Exercise details
Check every line below, and copy those that include "agent".
------ Material supplied ------
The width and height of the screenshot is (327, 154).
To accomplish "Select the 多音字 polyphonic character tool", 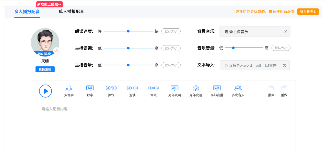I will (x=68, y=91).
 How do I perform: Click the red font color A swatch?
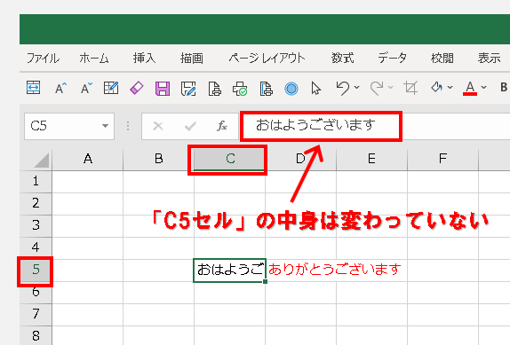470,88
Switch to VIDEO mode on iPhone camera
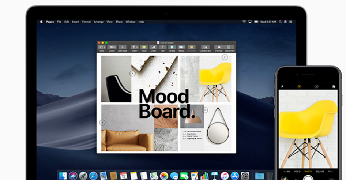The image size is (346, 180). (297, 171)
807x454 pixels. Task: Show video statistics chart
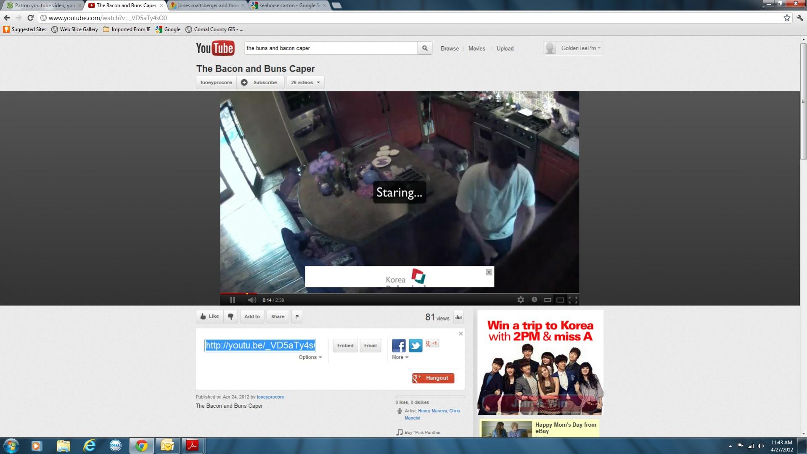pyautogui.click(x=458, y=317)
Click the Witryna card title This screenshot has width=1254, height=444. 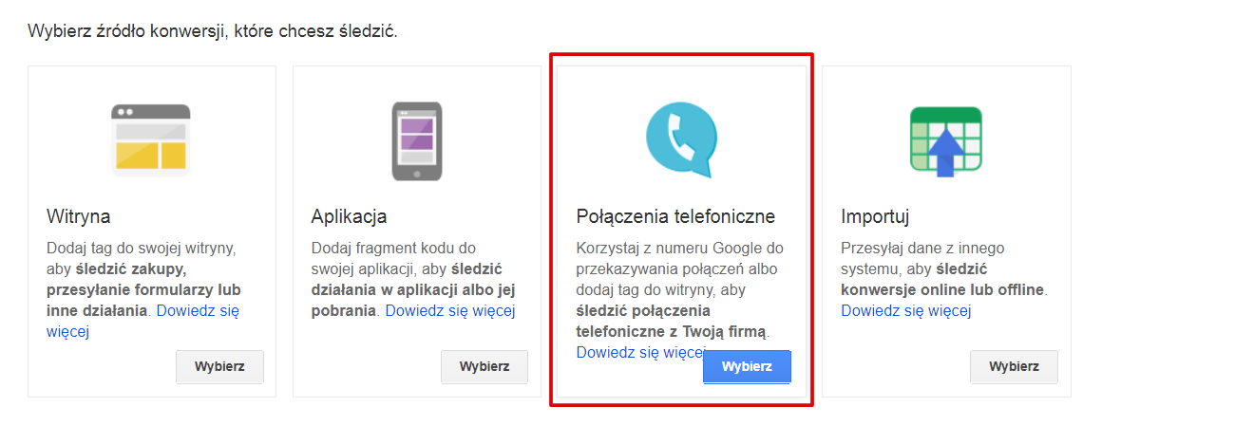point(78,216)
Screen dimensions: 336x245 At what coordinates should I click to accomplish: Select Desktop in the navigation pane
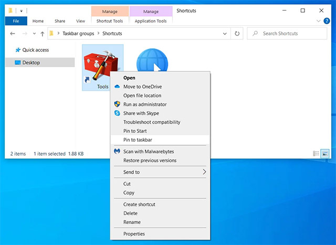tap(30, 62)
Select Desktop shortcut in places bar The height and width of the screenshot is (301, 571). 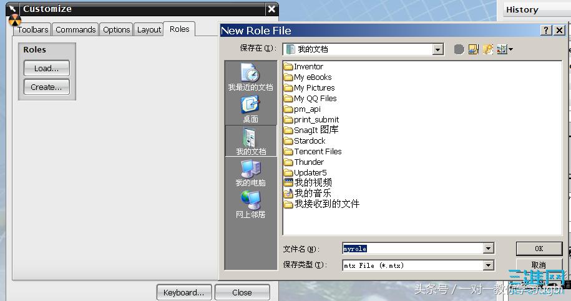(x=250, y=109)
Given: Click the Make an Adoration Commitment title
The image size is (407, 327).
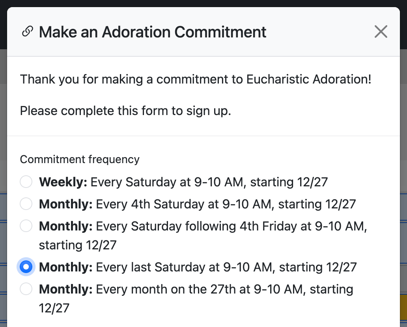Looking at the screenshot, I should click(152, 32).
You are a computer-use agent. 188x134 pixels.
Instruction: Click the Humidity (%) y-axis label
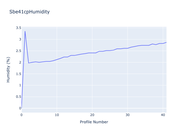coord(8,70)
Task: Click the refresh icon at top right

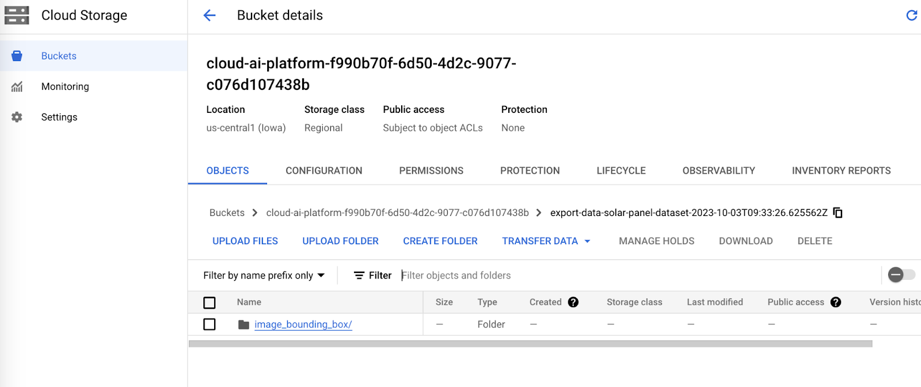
------
------ Material supplied ------
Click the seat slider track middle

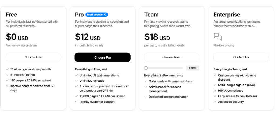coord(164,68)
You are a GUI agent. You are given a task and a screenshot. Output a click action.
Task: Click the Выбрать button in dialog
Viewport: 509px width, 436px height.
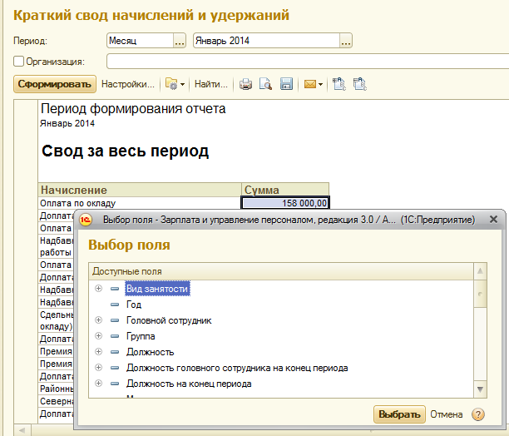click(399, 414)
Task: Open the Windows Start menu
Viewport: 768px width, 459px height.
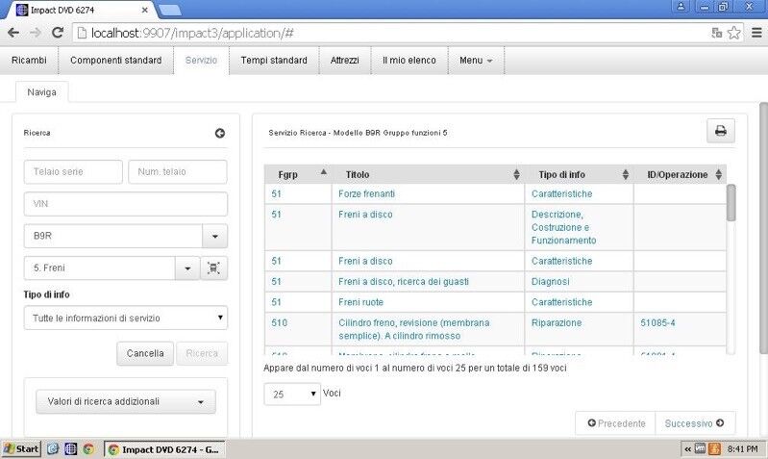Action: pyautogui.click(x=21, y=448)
------
Solution
You are a computer-use agent. 188x134 pixels.
You are a GUI agent. You are given a task and a screenshot. Output a click action.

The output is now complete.